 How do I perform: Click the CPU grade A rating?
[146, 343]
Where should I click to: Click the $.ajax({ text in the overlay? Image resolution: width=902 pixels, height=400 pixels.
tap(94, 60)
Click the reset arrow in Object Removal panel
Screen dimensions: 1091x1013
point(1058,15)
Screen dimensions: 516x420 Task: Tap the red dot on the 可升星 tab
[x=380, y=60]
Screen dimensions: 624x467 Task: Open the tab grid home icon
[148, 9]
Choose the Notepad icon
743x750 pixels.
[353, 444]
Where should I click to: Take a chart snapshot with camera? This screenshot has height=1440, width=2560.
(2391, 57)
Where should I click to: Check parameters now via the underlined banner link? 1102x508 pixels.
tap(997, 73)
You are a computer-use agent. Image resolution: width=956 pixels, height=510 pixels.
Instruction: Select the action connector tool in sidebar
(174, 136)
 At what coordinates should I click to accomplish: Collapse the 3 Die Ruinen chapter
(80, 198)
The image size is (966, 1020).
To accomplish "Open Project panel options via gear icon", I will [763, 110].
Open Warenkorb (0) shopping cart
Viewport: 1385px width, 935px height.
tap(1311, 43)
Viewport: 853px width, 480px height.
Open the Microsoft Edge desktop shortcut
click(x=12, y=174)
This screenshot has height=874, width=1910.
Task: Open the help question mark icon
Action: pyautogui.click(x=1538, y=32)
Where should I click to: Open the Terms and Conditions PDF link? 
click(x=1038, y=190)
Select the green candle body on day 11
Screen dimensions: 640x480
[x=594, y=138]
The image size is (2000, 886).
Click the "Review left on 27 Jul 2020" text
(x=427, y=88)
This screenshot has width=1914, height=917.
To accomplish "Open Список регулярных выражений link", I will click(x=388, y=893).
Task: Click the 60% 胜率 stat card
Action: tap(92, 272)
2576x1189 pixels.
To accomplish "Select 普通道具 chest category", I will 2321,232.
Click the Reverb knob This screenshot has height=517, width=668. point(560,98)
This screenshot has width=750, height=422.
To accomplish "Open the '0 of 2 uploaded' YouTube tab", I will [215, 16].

****

#### EXERCISE:
Every line in the records that holds the word "size" should be copied into the answer.

#### SOLUTION FOR THIS TASK:
The image size is (966, 1020).
The image size is (2000, 886).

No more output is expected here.